>> Begin Text section

According to this NZ Herald report: 

Mr Key said allowing some iwi the ability to make their own law would be “divisive” and he did not support the suggestion.

But Little declared his inclination to divisive governance arrangements by going along with the Waitangi Tribunal report which found Maori should be able to make their own laws on matters affecting them.

While that would be “highly problematic” he said it should be looked at.

Mr Little acknowledged it could concern some New Zealanders. “The fear is always that these things turn into a ‘they are getting special privilege’ or ‘they are getting a control we would never be able to have’. We have to be sensitive to that, but we’ve also got to understand for iwi now and those who have had their settlements and developed their own economic base, there are some things we might want to say they can be responsible for that is consistent with historical obligations.”

He said it was time to look at what would happen after the settlements were completed.

He said some Native American tribes had law-making powers over their territories in the United States where recognised tribes were exempt from some laws – including taxation – and could create their own laws in many areas. Mr Little said allowing separate law-making was “highly problematic”.

“But we shouldn’t be so dismissive of any claim by iwi over what they do. We do have to function as a nation-state and we don’t want to compromise that. But let’s have a look at it.”

But here’s the thing.

If he is to agree that Maori should be able to make their own laws on matters affecting them, how will he respond when Chinese citizens say they should be able to make their own laws on matters affecting them? Or Indians? Or Indians? Or – dammit – Scots, Irish, Welsh and Poms?

The absurdity is plain.

But Little wasn’t finished with tearing up the treaty arrangement between Maori and the Crown.

>> End Text section
>> Begin Dataset section

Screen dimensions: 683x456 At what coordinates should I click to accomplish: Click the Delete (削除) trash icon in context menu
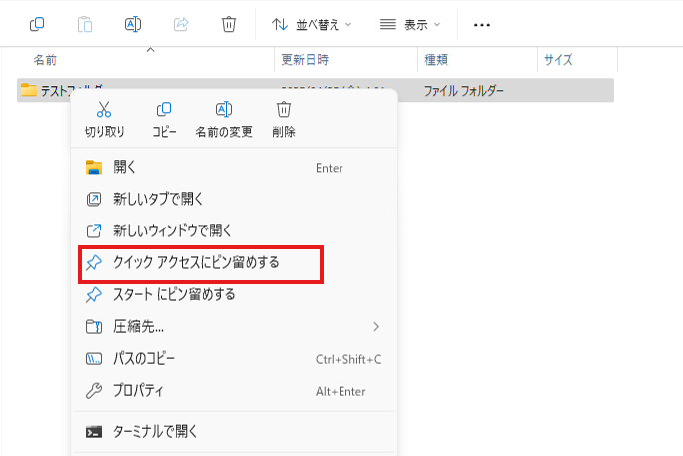tap(283, 110)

>> End Dataset section

**Given instruction 1**
Answer these about the excerpt on iwi law-making, one line each:
(a) What word did Mr Key use for allowing some iwi to make their own law?
(b) Which report did Little go along with?
(c) According to Little, what law are recognised tribes in the United States exempt from?
**Given instruction 2**
Could you duplicate the part of the excerpt on iwi law-making that opens with the words containing "He said it was" and closes with "here’s the thing.", word for word?
**Given instruction 3**
Can you pick up the excerpt on iwi law-making after its final sentence and keep it going?

**Response 1**
(a) "Divisive."
(b) The Waitangi Tribunal report.
(c) Some laws, including taxation.

**Response 2**
He said it was time to look at what would happen after the settlements were completed.

He said some Native American tribes had law-making powers over their territories in the United States where recognised tribes were exempt from some laws – including taxation – and could create their own laws in many areas. Mr Little said allowing separate law-making was “highly problematic”.

“But we shouldn’t be so dismissive of any claim by iwi over what they do. We do have to function as a nation-state and we don’t want to compromise that. But let’s have a look at it.”

But here’s the thing.

**Response 3**
Mr Little also pinned his flag to the republican tent yesterday, saying New Zealand should move to sever the apron strings with the monarchy before Australia.

It is not plain to Alf that we should move to sever the apron strings with the monarch, full stop.

It is much more bewildering why we should want to beat the Aussies to declare a republic.

Mr Little said he supported changing the flag but it was mere “window dressing” and should be done as part of wider constitutional change – change which also included ditching the Queen as the head of state.

“If we want to assert our independence, changing the flag won’t do it. Changing our head of state will.”

As the Herald reminds us, New Zealand will vote on whether to change the flag in a referendum next year. A second referendum will be held on the new flag if the vote is for change.

Frankly, Alf thinks The Boss has gone much too far simply by wanting to shake the Union Jack out of our flag and replace it with with some cheap form of Kiwiana.

But at least he draws the line there and says changing the flag is his limit as far as a nudge toward republicanism goes.

Key describes himself as “the biggest constitutional monarchist you’ll meet”.

Alf is content to him on this point, but he regards the claim as nonsense, because The Grumbles beat him hands down in the claim to the title of biggest constitutional monarchist you’ll meet.